- Church: Church of England
- Diocese: Diocese of Southwark
- In office: 1994–2010
- Other post: Sub-Dean of St Albans Cathedral (1982–1994)

Orders
- Ordination: 1970

Personal details
- Born: Colin Bruce Slee 10 November 1945 West London
- Died: 25 November 2010 (aged 65) Southwark, London
- Alma mater: King's College London St Augustine's College, Canterbury

= Colin Slee =

Colin Bruce Slee, OBE (10 November 1945 – 25 November 2010) was a priest in the Church of England, most notable for his final position as Dean of Southwark Cathedral from 1994 until his death.

A friend of Desmond Tutu and Rowan Williams, Slee's churchmanship was liberal (he was influenced by the book Honest to God during his youth) and Anglo-Catholic. He gave his backing to Jeffrey John's nomination as a bishop in 2003 and was opposed to the use of the hymn "Jerusalem" in church.

==Early life==
Slee was born on 10 November 1945 in West London, as the son of a policeman.
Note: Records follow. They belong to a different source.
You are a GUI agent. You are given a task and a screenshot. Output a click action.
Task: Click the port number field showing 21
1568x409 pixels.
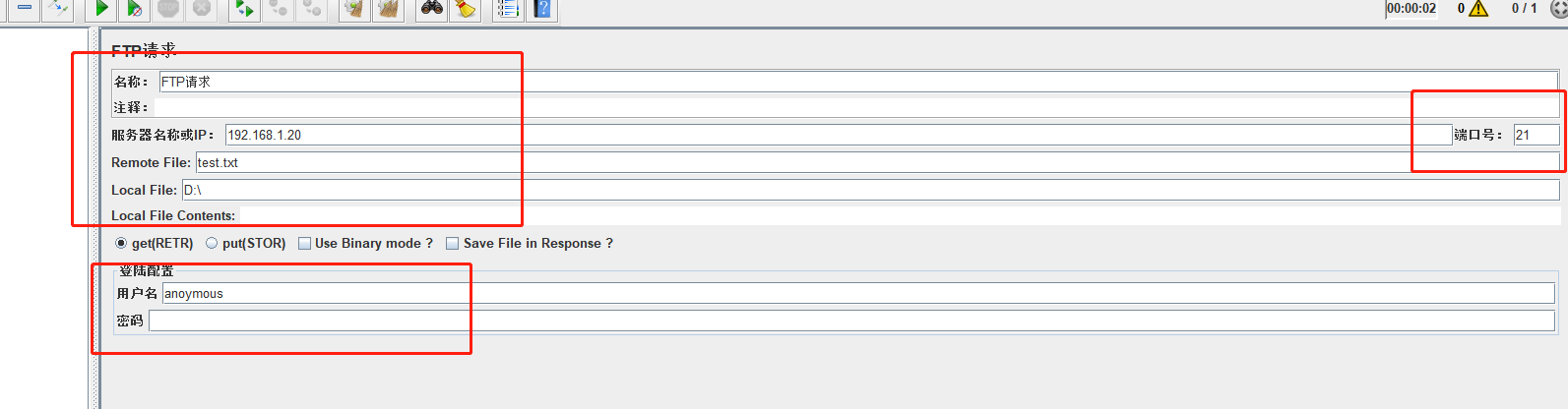click(x=1537, y=135)
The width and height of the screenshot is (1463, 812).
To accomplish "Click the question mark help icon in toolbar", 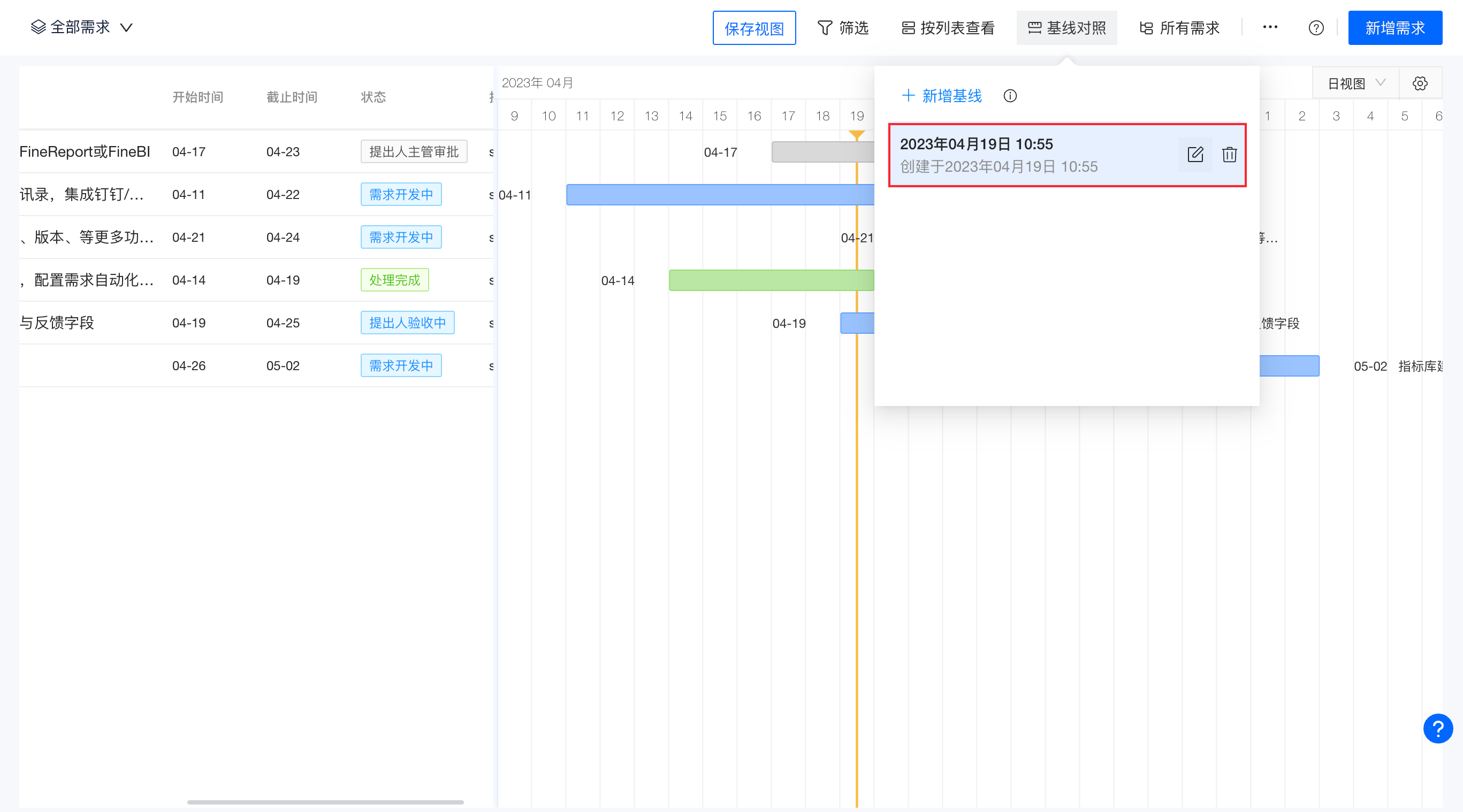I will coord(1316,28).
He was educated at Ealing Grammar School for Boys and then spent nearly two years in Papua New Guinea on Voluntary Service Overseas before studying theology at King's College London (where he won a university "purple" in rowing). He then studied for ordination at St Augustine's College, Canterbury.

==Ordained ministry==
Slee was ordained in 1970 and was a curate at St Francis' Heartsease, Norwich. His next positions were a curacy at Great St Mary's in Cambridge and chaplain of Girton College (1973–76), chaplain of King's College London (1976–1982) as well as chief coach to the college's boat club, a role he continued after becoming a residential canon and Sub-Dean of St Albans Cathedral (1982–94).

Slee became Provost of Southwark Cathedral in 1994, a title which was changed to Dean of Southwark in 1999. Whilst in post, he oversaw the building of a new library, conference centre and refectory. He also built links with the chapel of Harvard University (becoming an honorary lecturer at its divinity school). In June 2010 he invited Katharine Jefferts Schori to preach at Southwark Cathedral.

Slee became a trustee of the Millennium Bridge and chaplain to Shakespeare's Globe. In 1995 he was elected to General Synod, serving until his death. He was also a member of the Crown Nominations Committee from 2006 onwards, chairman of the Tutu Foundation and involved in the Winston Churchill Memorial Trust Fellowship, the British School of Osteopathy and the International Network Focus on New Religious Movements (INFORM). In 2007 conservatives successfully opposed his appointment as Bishop of Christchurch in New Zealand.

Slee died in November 2010 of pancreatic cancer.

==Personal life==
In 1971 he married Edith Tryon, who was born in New Zealand. They had three children and two foster children.

==Honours==
In the 2001 Queen's Birthday Honours, Slee was appointed an Officer of the Order of the British Empire (OBE) "for services to the community". He was also a Fellow of King's College London, the highest award that can be bestowed upon an individual by the college.